Prato, lavoratori “servi” nel laboratorio d’abbigliamento cinese: due aguzzini in manette [VIDEO]

L’inchiesta della Gdf è partita dalla denuncia di un dipendente connazionale. Pagavano 13 centesimi a vestito prodotto e non esistevano domeniche o riposi.

Prato – Denunciati da un connazionale sfruttato, due imprenditori cinesi sono finiti agli arresti domiciliari, mentre due loro familiari hanno avuto il divieto di dimora nel Comune di Prato.

L’inchiesta che ha portato ai provvedimenti è nata dalla collaborazione di un lavoratore cinese irregolare sul territorio nazionale, il quale ha sporto denuncia presso la Procura Prato. Questi, per qualche mese, ha lavorato come operaio presso una ditta di confezioni per abbigliamento (gestita da un connazionale) ininterrottamente per tredici ore al giorno, 7 giorni su 7, in luoghi privi delle minimali cautele prevenzionistiche, senza nessuna tutela o garanzia sindacale, percependo un salario miserevole e dimorando in un alloggio di fortuna ricavato nel sottotetto di un’abitazione/dormitorio.

I finanzieri sono risaliti al capannone dove l’uomo aveva lavorato, nella zona dell’Ippodromo di Prato. All’interno c’erano due strutture produttive (tra loro collegate), di fatto gestiti da due nuclei familiari di origine cinese (inquadrati come semplici dipendenti), i quali avevano operato precedentemente, in una sorta di continuità aziendale, attraverso altre imprese dislocate nel medesimo immobile, una subentrata all’altra con nuova denominazione e partita IVA, al fine di sottrarsi ai controlli delle istituzioni e ai debiti maturati con l’erario.
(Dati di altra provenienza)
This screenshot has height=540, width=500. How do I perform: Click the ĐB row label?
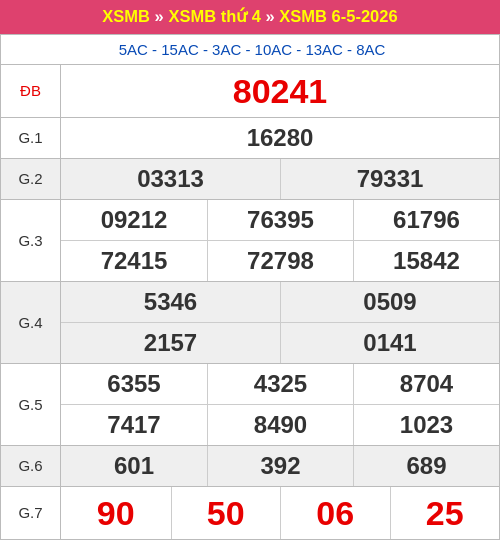click(30, 92)
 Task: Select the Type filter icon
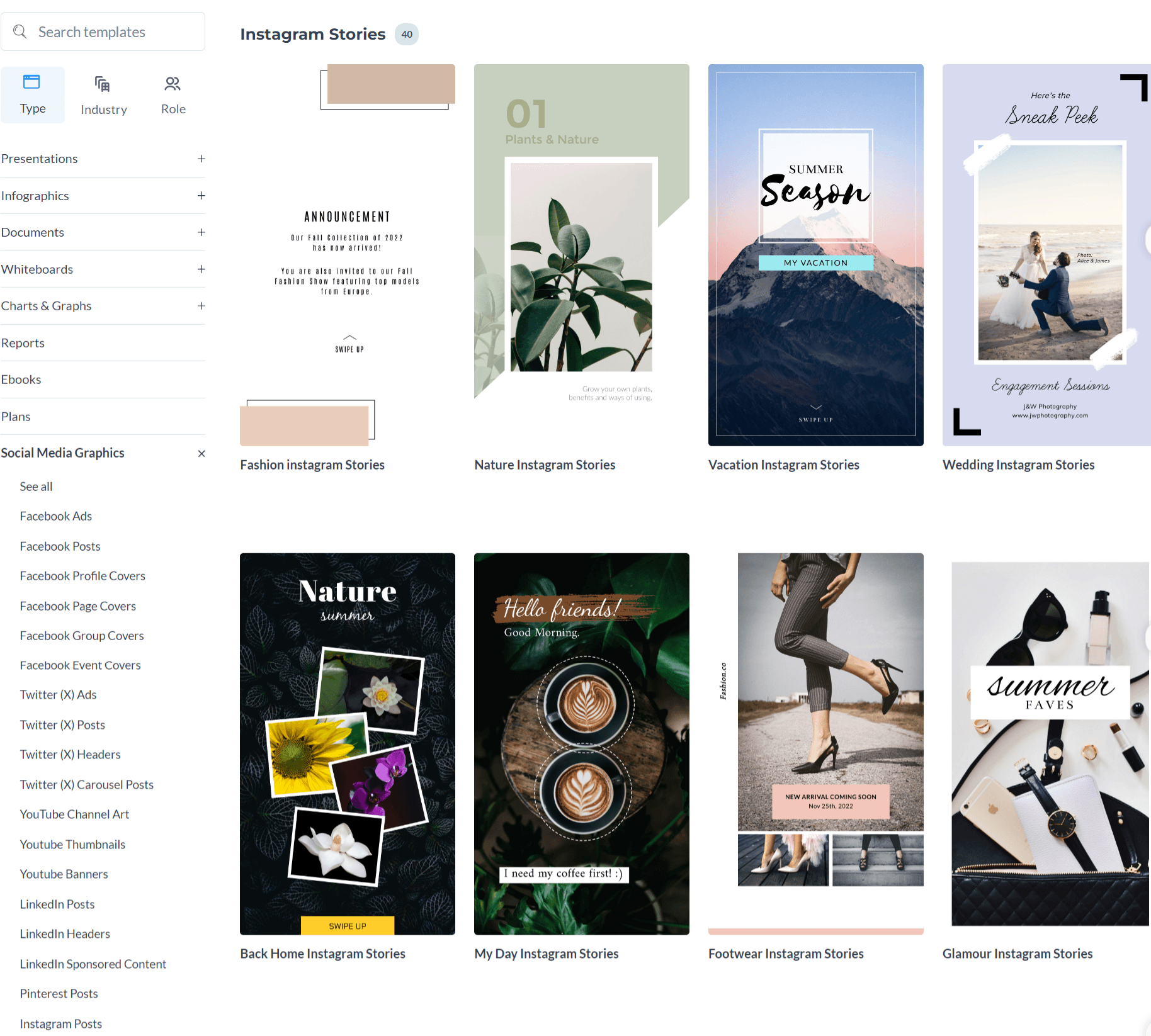point(31,82)
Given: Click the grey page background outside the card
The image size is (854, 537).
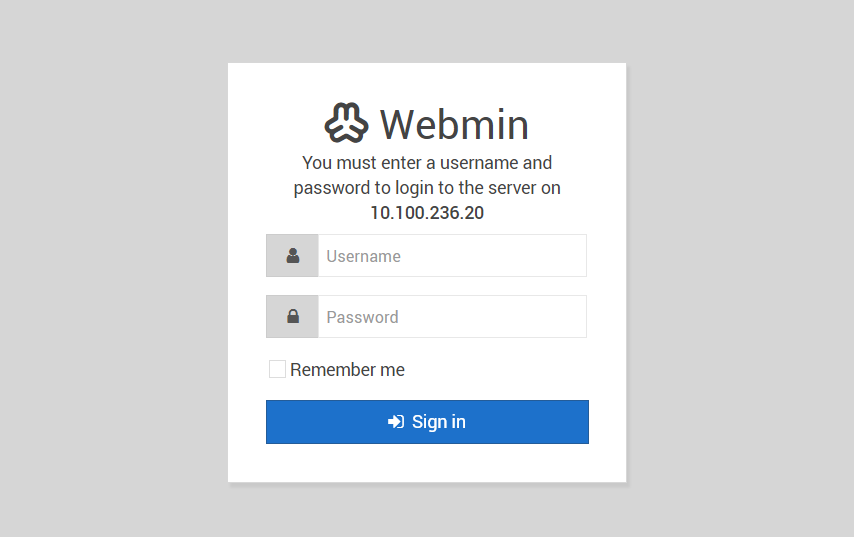Looking at the screenshot, I should point(109,272).
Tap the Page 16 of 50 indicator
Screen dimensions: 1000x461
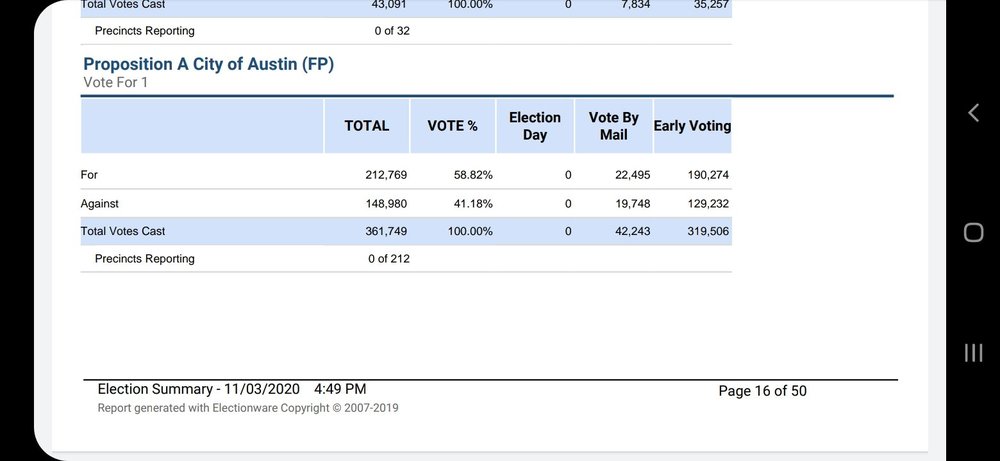pos(762,391)
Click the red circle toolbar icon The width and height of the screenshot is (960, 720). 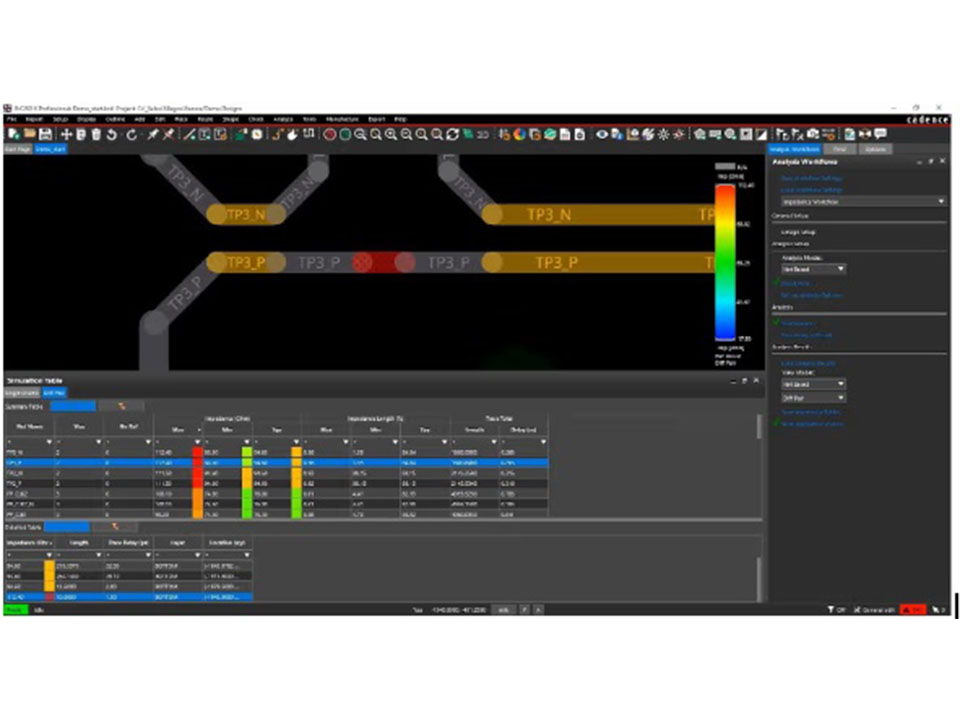(x=329, y=134)
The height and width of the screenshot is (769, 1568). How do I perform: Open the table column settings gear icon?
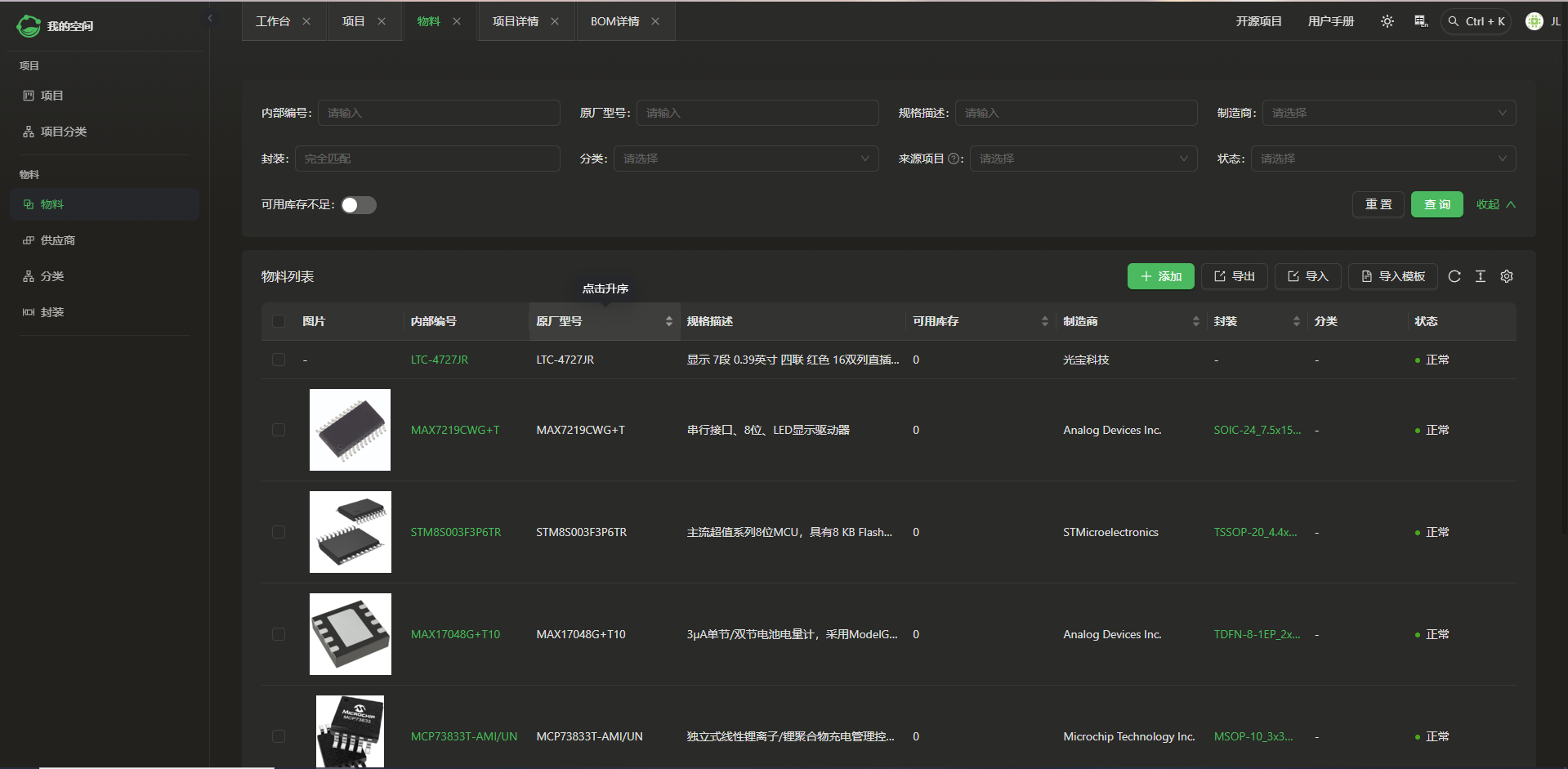[1507, 276]
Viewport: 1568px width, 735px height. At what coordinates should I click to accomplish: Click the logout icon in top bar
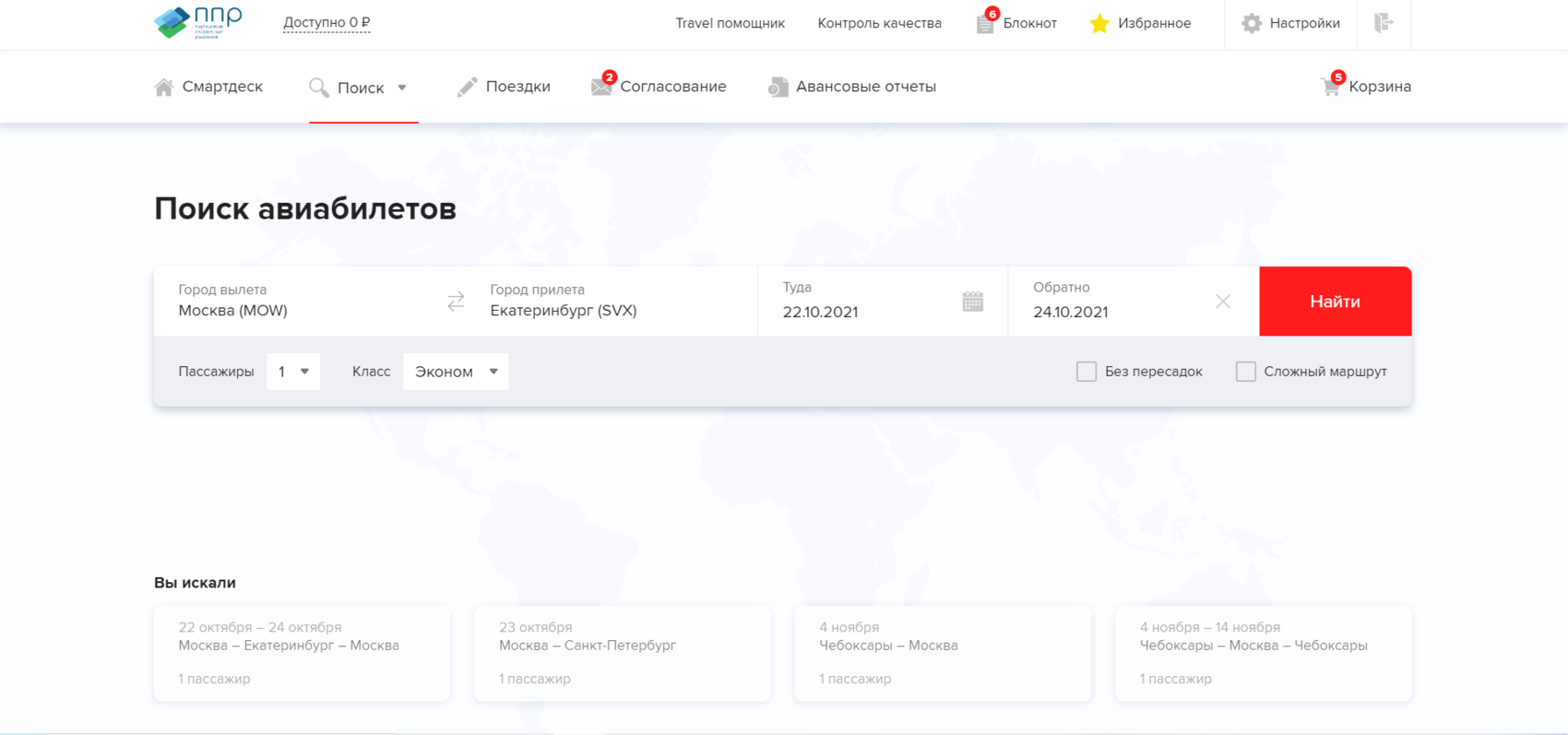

Nel capannone venivano prodotti capi d’abbigliamento di distinte ditte individuali, le quali avevano come “terminali” i rispettivi showroom per la vendita. Dalle indagini sono emersi – in danno di almeno 24 extracomunitari (di cui 4 clandestini) occupati in tempi diversi, in prevalenza di nazionalità cinese – evidenti indici di sfruttamento lavorativo, quali turni massacranti fino a 13 ore, con punte di 14 ore, per 7 giorni settimanali, a fronte di stipendi mensili corrisposti in modo irregolare (in contanti e “a nero”), senza garanzie in termini di tutele sindacali e in tema di malattia, riposi settimanali, tredicesima e ferie. Parte dei lavoratori era inoltre alloggiata in dormitori funzionali al sito di produzione, caratterizzati da condizioni igienico-sanitarie carenti e da sovraffollamento.

Inoltre, nel corso delle indagini sono stati rinvenuti anche i “diari di lavoro” manoscritti da ciascun lavoratore, ove veniva annotata la produzione giornaliera e le rispettive paghe corrisposte, la cui disamina ha consentito di ricostruire il prezzo pagato per ogni capo di abbigliamento prodotto, pari a circa 13 centesimi.

Nel contesto investigato, è emersa chiaramente la volontà dei gestori di fatto delle ditte in questione di massimizzare il profitto a qualunque costo (sociale, umano, sanitario, previdenziale), obiettivo perseguito anche attraverso l’abbattimento del costo del lavoro, creando una evidente distorsione economico-concorrenziale con le altre aziende del medesimo settore che rispettano le regole e sopportano costi maggiori. I militari hanno inoltre dato esecuzione ad un sequestro preventivo, finalizzato alla confisca del profitto del reato, costituito dai debiti previdenziali dovuti, per un importo complessivo pari a oltre 184mila euro.